What to work on:
Down to the last word, output the records below, skipping any images.

- - - -

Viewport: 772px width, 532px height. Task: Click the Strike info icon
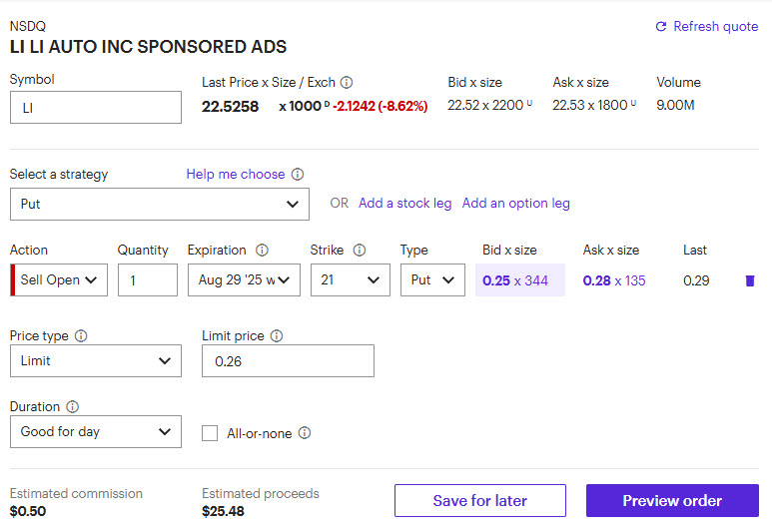tap(360, 251)
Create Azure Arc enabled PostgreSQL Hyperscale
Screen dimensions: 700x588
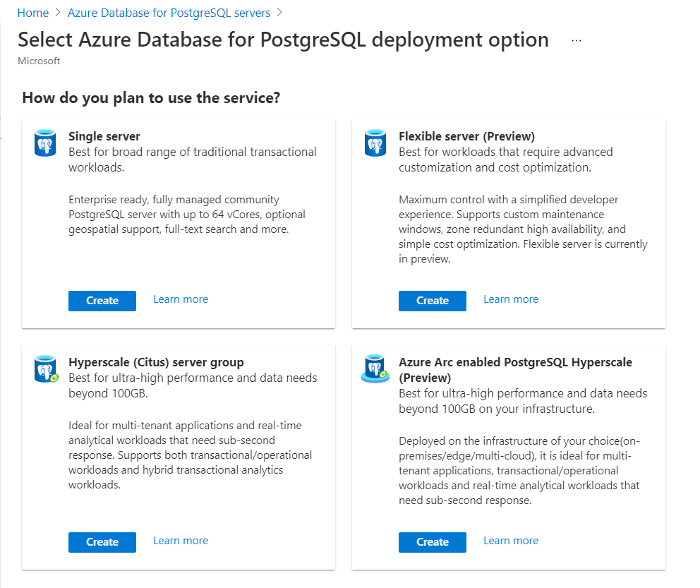coord(433,542)
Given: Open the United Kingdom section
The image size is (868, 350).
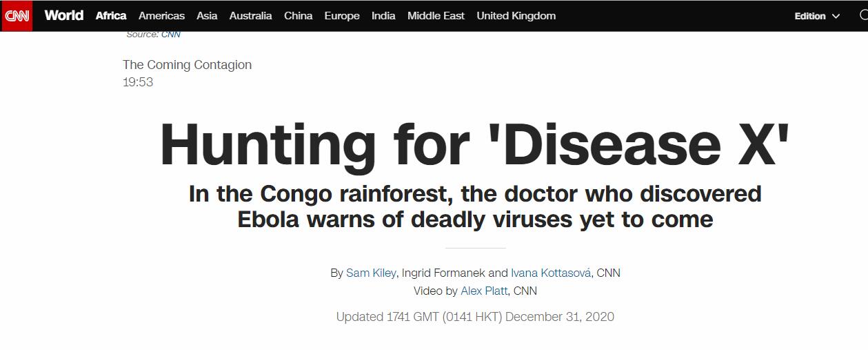Looking at the screenshot, I should pyautogui.click(x=516, y=15).
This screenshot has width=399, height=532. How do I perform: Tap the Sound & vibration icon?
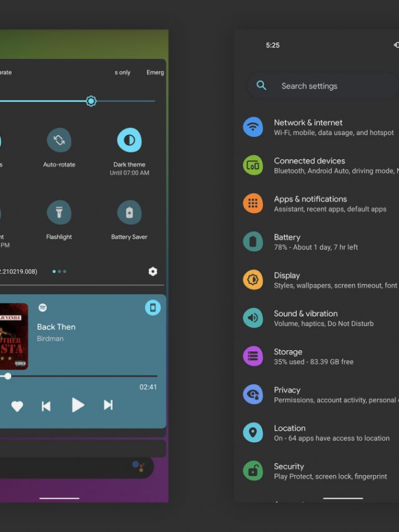point(252,318)
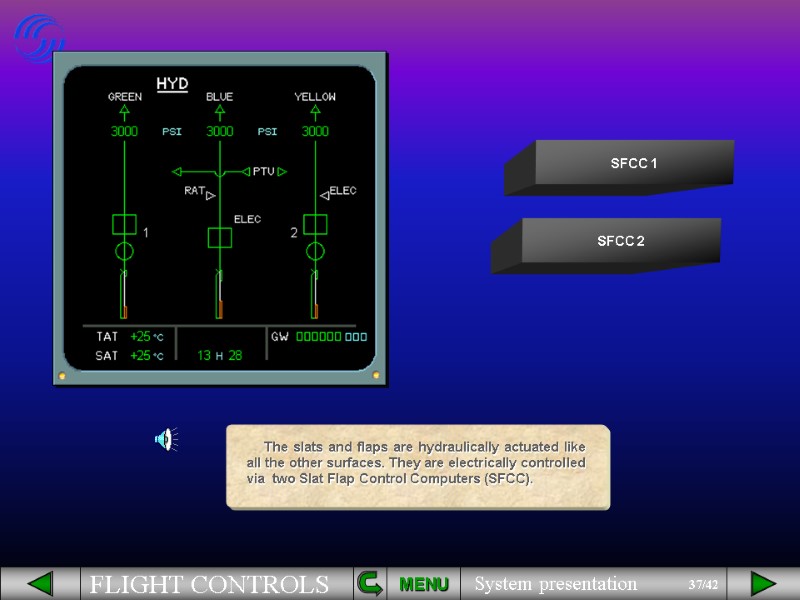Toggle the SFCC 1 computer button
The width and height of the screenshot is (800, 600).
point(634,161)
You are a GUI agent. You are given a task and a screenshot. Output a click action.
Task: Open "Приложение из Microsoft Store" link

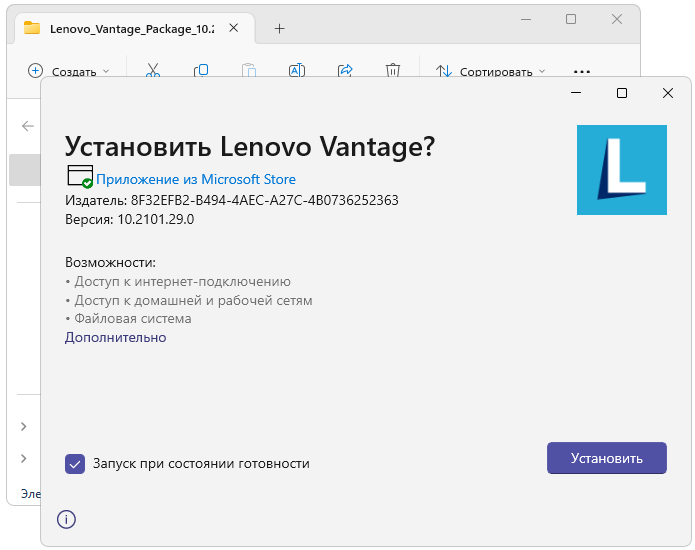click(x=195, y=180)
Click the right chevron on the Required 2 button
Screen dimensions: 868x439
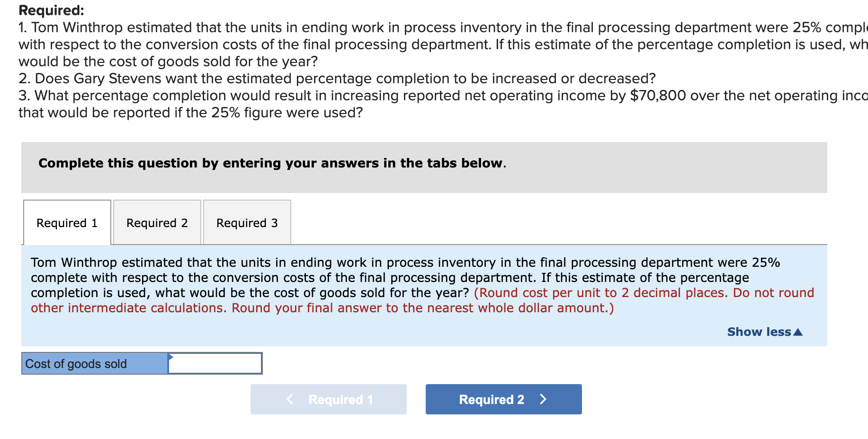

- - - -

Answer to this task:
Viewport: 772px width, 532px height. Task: Click the Strike info icon
tap(360, 251)
Create Azure Arc enabled PostgreSQL Hyperscale
Screen dimensions: 700x588
coord(433,542)
Given: Open the United Kingdom section
The image size is (868, 350).
Looking at the screenshot, I should pyautogui.click(x=516, y=15).
This screenshot has width=399, height=532. How do I perform: Tap the Sound & vibration icon?
point(252,318)
Toggle the SFCC 1 computer button
The width and height of the screenshot is (800, 600).
point(634,161)
You are a GUI agent. You are given a task and a screenshot. Output a click action.
Task: Open "Приложение из Microsoft Store" link

click(x=195, y=180)
Click the right chevron on the Required 2 button
Screen dimensions: 868x439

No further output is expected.